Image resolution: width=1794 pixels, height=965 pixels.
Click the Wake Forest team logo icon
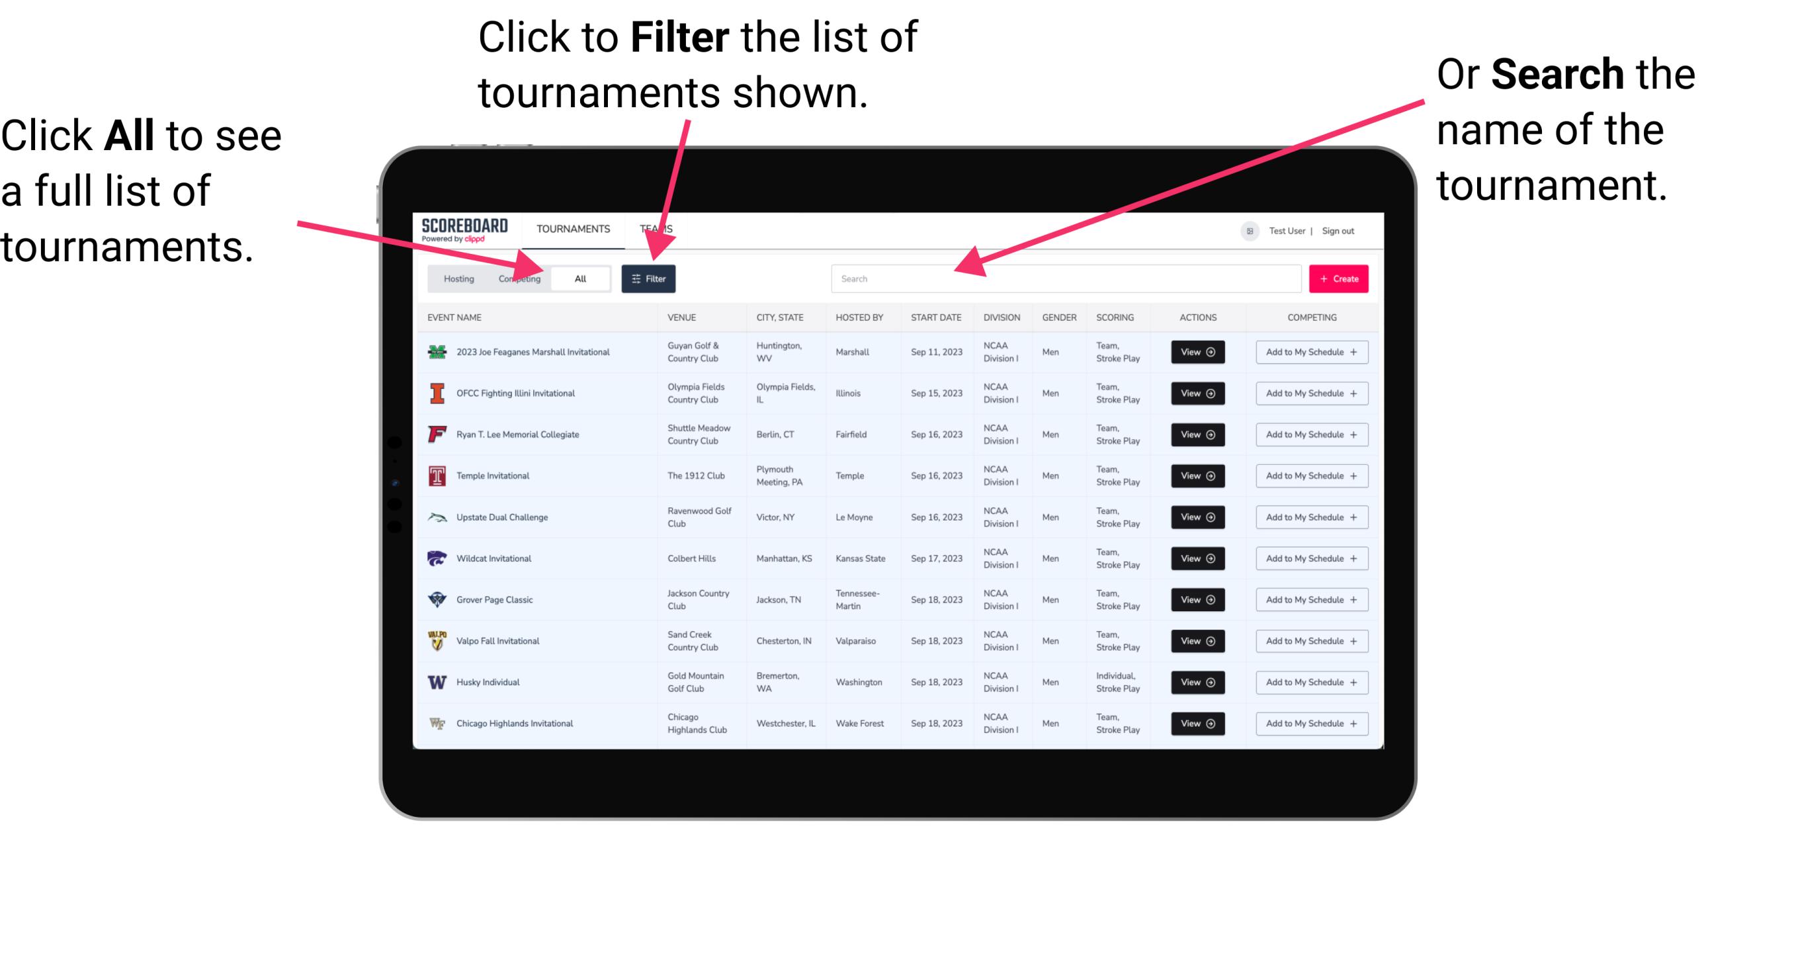click(x=436, y=722)
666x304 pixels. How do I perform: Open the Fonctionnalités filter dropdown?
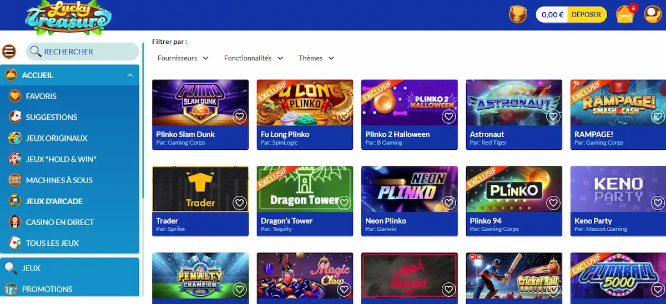(x=254, y=58)
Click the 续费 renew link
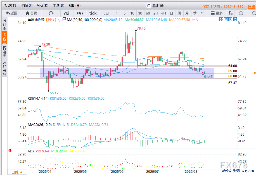The height and width of the screenshot is (175, 256). [x=251, y=6]
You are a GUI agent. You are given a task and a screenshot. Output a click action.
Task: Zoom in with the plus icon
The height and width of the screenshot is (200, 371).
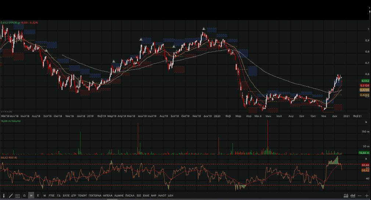click(367, 196)
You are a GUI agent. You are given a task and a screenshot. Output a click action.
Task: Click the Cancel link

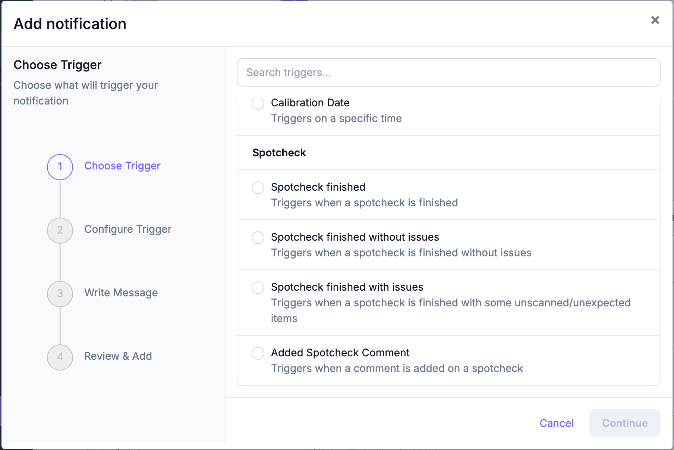(556, 423)
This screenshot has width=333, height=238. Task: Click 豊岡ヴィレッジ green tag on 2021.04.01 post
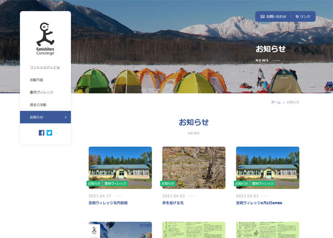click(x=263, y=184)
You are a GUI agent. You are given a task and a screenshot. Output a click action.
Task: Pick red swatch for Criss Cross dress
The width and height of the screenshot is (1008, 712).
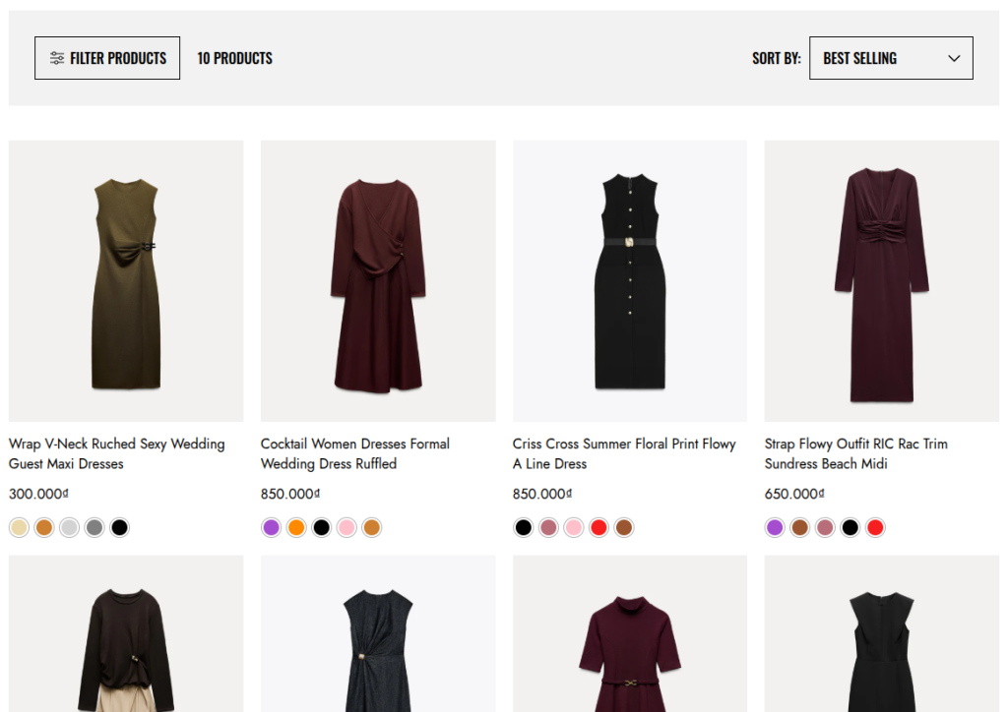tap(599, 527)
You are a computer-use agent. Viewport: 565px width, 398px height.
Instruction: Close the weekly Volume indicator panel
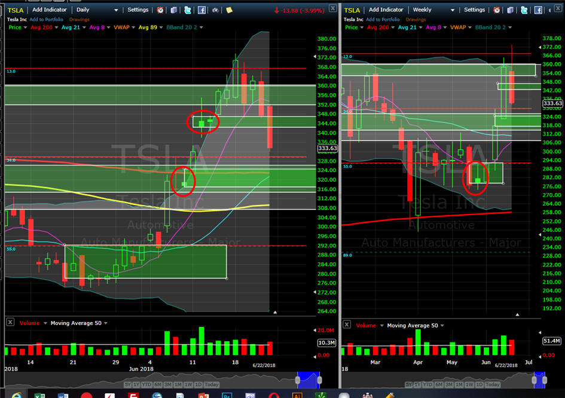click(347, 324)
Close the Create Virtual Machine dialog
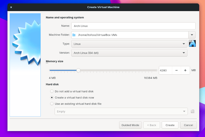Viewport: 205px width, 137px height. [x=11, y=7]
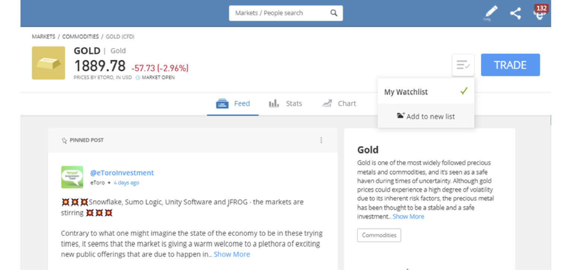Screen dimensions: 572x270
Task: Click the Commodities tag under Gold description
Action: tap(379, 235)
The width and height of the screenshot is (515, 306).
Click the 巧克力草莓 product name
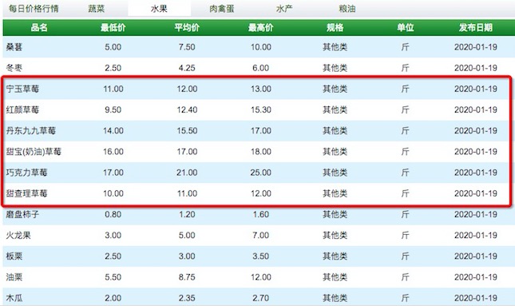[26, 173]
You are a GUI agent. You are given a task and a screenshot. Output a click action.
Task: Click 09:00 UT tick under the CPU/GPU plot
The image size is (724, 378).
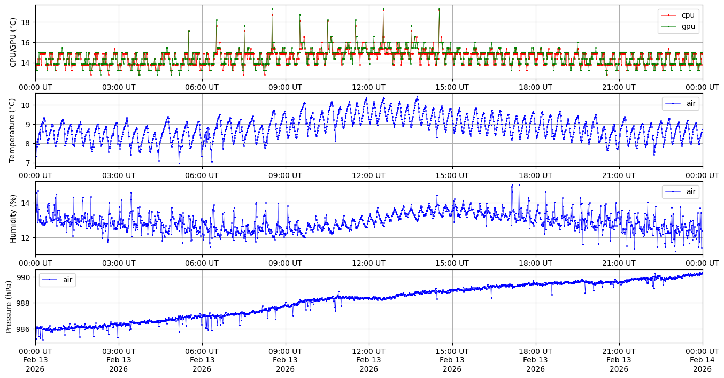click(285, 87)
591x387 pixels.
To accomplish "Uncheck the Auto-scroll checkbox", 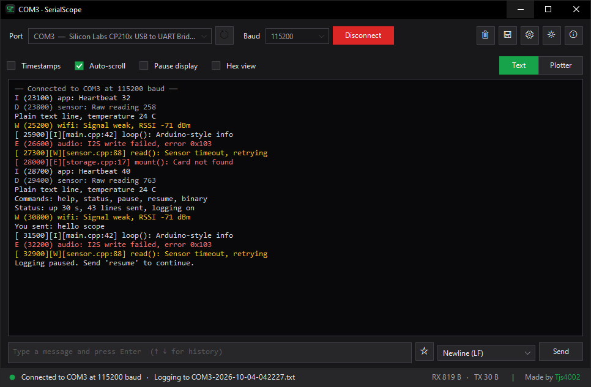I will click(x=79, y=65).
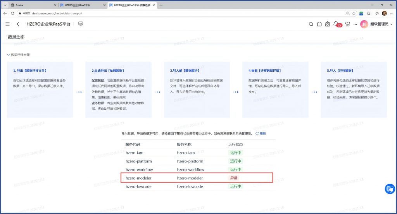
Task: Open the T-shirt theme icon
Action: 347,24
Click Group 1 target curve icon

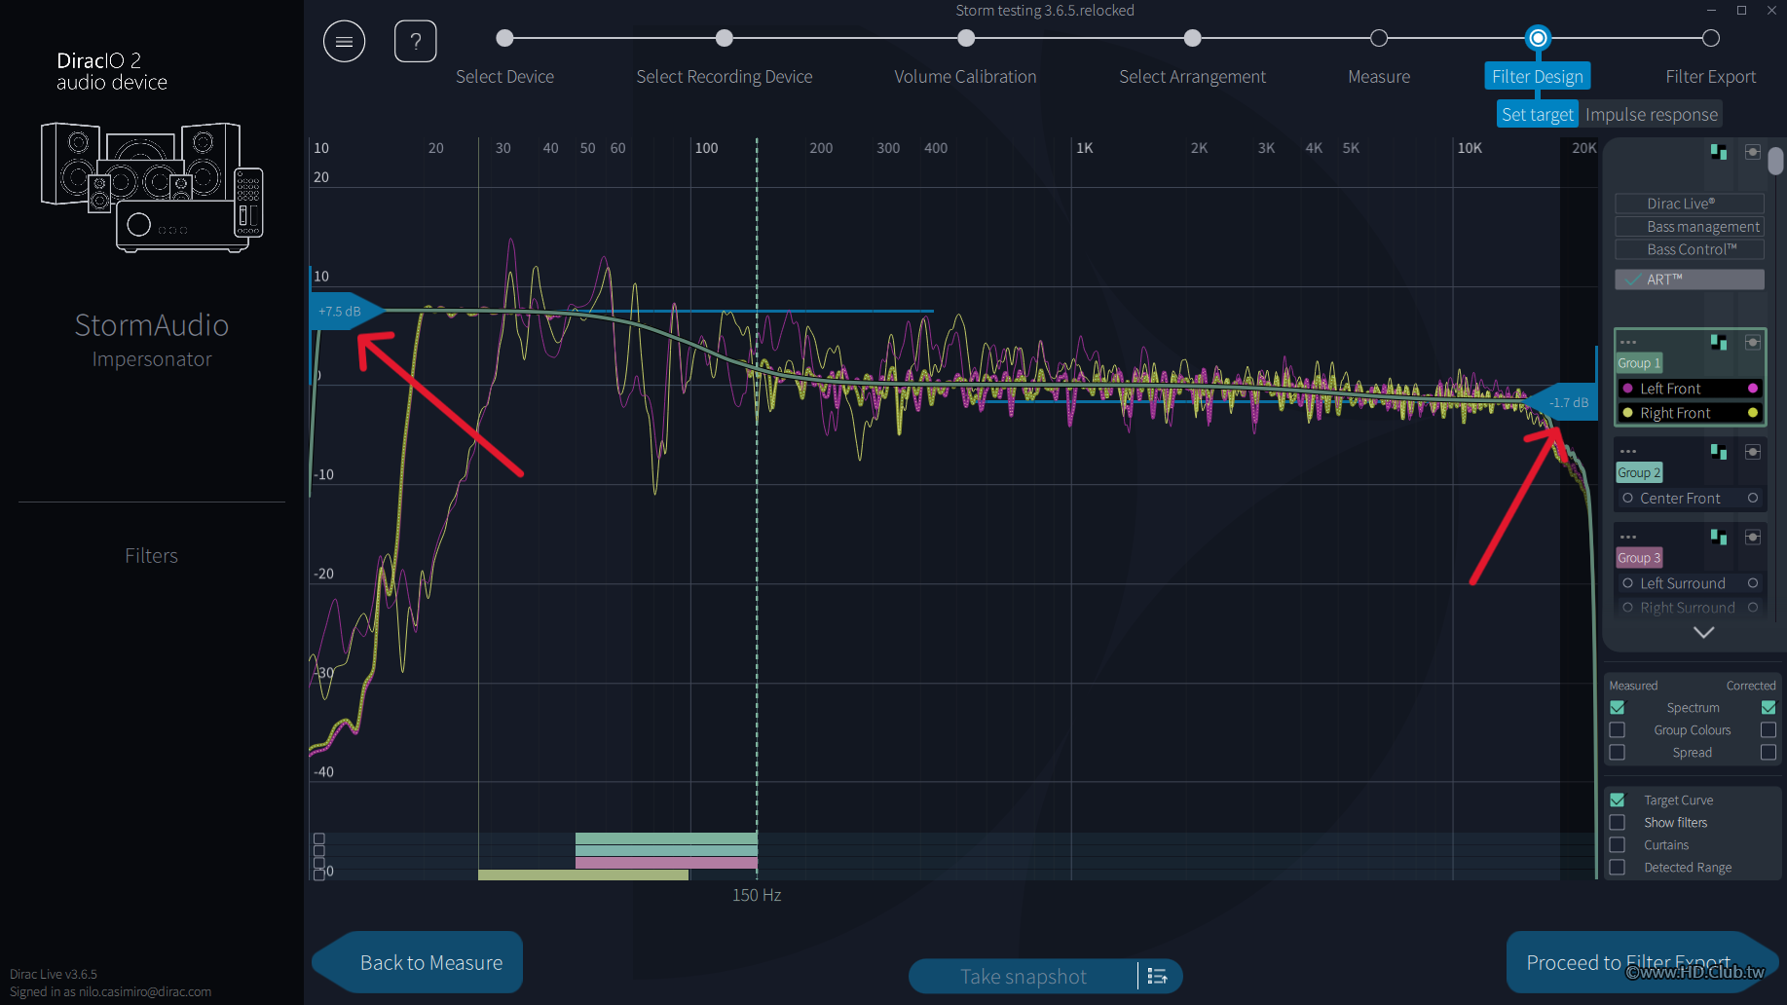pyautogui.click(x=1719, y=343)
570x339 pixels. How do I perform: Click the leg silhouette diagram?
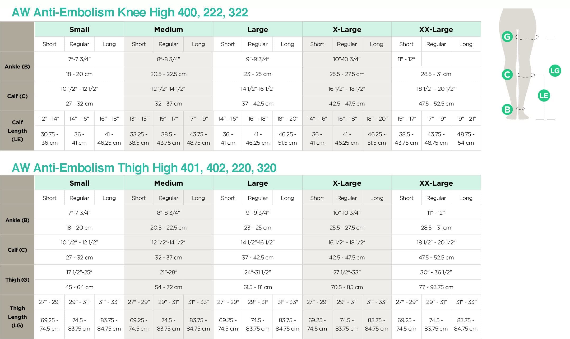pos(517,64)
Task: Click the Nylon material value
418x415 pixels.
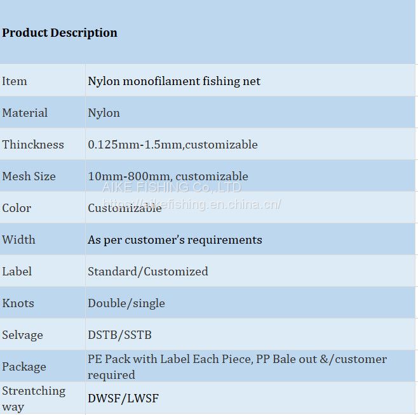Action: [104, 113]
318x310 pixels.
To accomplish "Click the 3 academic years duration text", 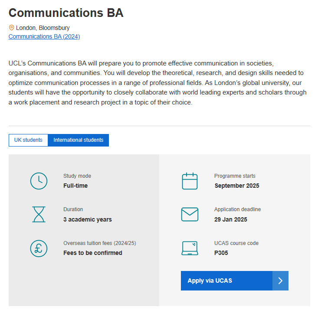I will pos(87,219).
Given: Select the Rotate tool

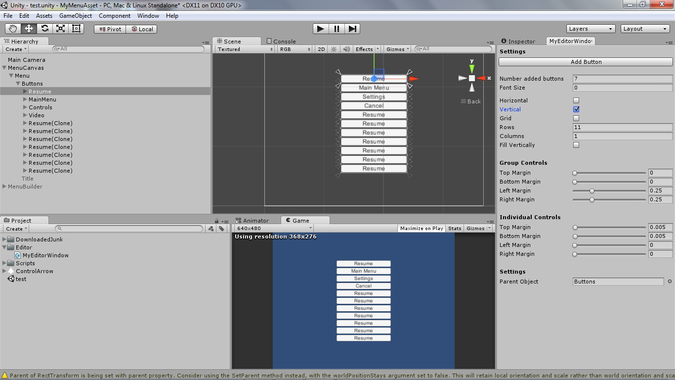Looking at the screenshot, I should click(x=44, y=28).
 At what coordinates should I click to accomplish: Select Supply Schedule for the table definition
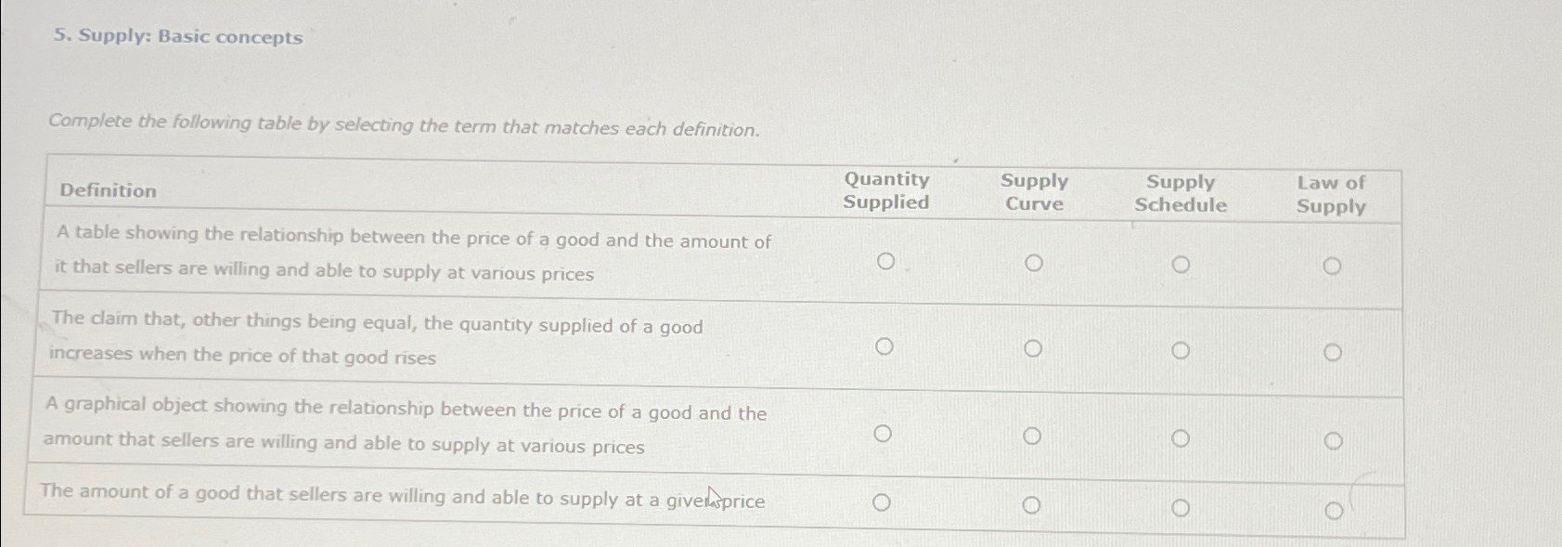tap(1181, 264)
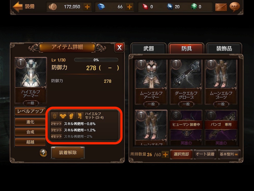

· · · ·

_WHAT TO DO_:
Will you repeat the material above, but only from the line containing "At what coordinates" through its last line, exactly and without the pictures?

_ANSWER SPACE_:
 At what coordinates should I click to accomplish: Select Supply Schedule for the table definition
tap(1181, 264)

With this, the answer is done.